Voici quelques conseils permettant d’assurer une écoute efficace : 

  • permettre des silences et donner aux personnes du temps et de l’espace pour rassembler leurs pensées 
  • utiliser des marqueurs oraux ou, si vous les enregistrez, des marqueurs non-oraux qui montrent que vous êtes toujours avec eux
  • revérifier pour vous assurer que vous avez compris les points clés
  • Savoir gérer son propre inconfort et ne pas lui permettre d’accaparer l’attention que vous devez réserver à votre interlocuteur

Essayez d’éviter de : 

  •  terminer les phrases des personnes à leur place ou de couper brusquement l’enchaînement de leurs pensées (à moins qu’elles ne se perdent dans un souvenir – voir section #5
  •  donner une impression de jugement, par exemple en adoptant une expression horrifiée lorsque quelqu’un raconte un événement, même lorsque celui-ci est effectivement horrible (le fait d’exprimer combien vous êtes concerné ou désolé est en revanche correct)
  • Insister sur des détails graphiques ou physiques
  • de dire aux personnes que vous savez ce qu’elles ressentent (il est peu probable que les personnes estiment que vous le puissiez)

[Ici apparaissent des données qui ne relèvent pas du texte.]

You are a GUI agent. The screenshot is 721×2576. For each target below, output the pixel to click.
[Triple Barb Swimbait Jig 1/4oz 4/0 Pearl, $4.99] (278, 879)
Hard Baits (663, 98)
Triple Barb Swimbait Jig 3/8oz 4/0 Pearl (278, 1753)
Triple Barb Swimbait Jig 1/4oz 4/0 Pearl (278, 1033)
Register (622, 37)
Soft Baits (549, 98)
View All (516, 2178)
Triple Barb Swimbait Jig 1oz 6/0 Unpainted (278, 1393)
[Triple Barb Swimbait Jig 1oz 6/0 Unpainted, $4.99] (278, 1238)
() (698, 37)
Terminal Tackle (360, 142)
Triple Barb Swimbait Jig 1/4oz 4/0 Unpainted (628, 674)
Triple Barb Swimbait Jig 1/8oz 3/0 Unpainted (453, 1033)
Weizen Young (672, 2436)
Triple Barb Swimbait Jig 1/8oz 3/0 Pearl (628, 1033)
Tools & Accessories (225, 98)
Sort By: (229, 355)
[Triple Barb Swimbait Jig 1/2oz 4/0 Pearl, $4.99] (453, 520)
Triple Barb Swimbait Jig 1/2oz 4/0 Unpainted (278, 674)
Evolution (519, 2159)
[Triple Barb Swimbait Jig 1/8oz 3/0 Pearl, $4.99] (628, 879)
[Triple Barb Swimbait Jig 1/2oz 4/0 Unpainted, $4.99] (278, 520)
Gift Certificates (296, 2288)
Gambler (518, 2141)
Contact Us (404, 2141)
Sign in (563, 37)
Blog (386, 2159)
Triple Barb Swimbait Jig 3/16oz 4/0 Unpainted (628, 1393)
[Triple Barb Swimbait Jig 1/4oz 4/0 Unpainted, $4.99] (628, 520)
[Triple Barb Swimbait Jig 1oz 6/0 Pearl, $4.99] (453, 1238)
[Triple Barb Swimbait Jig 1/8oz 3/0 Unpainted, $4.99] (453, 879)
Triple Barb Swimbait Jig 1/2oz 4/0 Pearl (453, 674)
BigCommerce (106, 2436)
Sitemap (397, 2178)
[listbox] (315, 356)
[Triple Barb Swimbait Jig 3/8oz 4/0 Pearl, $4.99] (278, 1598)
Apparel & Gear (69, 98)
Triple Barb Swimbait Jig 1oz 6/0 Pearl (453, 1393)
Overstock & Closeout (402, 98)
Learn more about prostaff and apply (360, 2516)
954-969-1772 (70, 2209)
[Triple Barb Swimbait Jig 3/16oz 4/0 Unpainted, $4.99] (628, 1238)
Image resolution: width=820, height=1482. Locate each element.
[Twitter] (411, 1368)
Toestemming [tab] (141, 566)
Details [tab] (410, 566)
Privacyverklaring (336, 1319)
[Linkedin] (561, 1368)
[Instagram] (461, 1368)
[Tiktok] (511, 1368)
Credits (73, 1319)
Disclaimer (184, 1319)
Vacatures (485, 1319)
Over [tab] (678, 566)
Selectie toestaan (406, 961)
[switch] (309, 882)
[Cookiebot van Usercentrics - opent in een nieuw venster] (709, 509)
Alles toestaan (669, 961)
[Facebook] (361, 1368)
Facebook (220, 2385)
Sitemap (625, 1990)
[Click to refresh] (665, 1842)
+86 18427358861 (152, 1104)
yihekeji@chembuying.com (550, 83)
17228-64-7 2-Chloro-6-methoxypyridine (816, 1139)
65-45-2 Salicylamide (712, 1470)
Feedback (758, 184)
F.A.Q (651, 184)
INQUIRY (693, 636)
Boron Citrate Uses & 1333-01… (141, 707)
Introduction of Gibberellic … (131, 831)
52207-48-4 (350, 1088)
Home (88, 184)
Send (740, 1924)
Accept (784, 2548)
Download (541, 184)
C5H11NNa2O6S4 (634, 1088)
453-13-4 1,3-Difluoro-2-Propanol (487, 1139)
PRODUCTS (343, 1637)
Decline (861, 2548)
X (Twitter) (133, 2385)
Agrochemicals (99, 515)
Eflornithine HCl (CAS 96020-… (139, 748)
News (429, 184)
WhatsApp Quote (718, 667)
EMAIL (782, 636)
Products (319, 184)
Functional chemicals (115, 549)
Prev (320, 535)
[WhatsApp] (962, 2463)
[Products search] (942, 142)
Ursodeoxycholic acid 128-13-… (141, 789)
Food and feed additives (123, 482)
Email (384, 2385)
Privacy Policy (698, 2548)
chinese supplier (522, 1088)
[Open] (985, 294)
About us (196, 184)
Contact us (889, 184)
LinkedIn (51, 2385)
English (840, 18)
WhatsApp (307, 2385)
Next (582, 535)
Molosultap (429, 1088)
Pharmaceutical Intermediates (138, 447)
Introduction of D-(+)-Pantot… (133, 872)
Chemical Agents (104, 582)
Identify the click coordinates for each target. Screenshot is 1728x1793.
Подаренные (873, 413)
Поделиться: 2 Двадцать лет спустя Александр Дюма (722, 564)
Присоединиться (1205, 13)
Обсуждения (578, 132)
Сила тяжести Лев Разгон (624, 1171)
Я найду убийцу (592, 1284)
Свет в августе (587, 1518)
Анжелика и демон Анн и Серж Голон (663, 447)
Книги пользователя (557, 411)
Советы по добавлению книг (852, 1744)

Vous devez également être prudent lorsque vous dites aux personnes interviewées que vous avez vécu des expériences similaires, ou que vous partager des détails autobiographiques. Dans certaines situations, cela peut aider à instaurer un climat de confiance et à développer la conversation ; dans d’autres, cela peut détourner l’attention de la personne interrogée et lui donner le sentiment que son expérience est minimisée ou mise de côté. (La nécessité de maintenir des limites saines est abordée plus en détail dans la section #6).

Bien gérer le temps et bien finir

Le titre de cette section, Permettre aux survivants de disposer d’un espace pour parler à leur manière et dans leur propre temps ne signifie pas, cependant, que vous deviez être entièrement passif dans l’orientation du temps de l’interview. Lorsque les gens sont vulnérables, le fait que la conversation soit jalonnée et orientée peut être bénéfique. Aussi, comme mentionné plus haut, il est important que vous soyez attentif à leur niveau d’énergie. (Si vous êtes dans la région pendant un certain temps, vous pouvez toujours proposer de revenir et de reprendre la conversation plus tard.) 

Certains cliniciens parlent de la règle des trois tiers. Idéalement, le premier tiers de la conversation devrait se concentrer sur un moment et des expériences dans lesquels la personne interrogée se sente relativement en sécurité ; la partie médiane, sur les contenus les plus difficiles, par exemple les événements traumatiques eux-mêmes ; et la dernière section, sur le présent et l’avenir, soit tout ce qui aide le survivant à revenir dans l’ici et le maintenant. Vous ne devriez jamais laisser quelqu’un, à la fin d’une interview, encore complètement immergé dans le pire de ce qui lui est arrivé. 

Essayez de terminer sur une note positive, mais ne forcez pas et ne faites pas semblant de croire que les choses sont plus positives qu’elles ne le sont en réalité. Vous pouvez demander aux personnes interviewées de vous indiquer ce qui leur a été utile pour faire face à cela, et ce qu’elles recommanderaient aux autres. Il n’est pas toujours facile de trouver un final solide. À tout le moins, vous pouvez toujours demander aux personnes interviewées ce qu’elles feront du reste de la journée. N’oubliez pas, bien sûr, de remercier les personnes et de tenir toutes les promesses que vous faites en termes de contact futur, d’envoi d’informations sur le reportage, etc.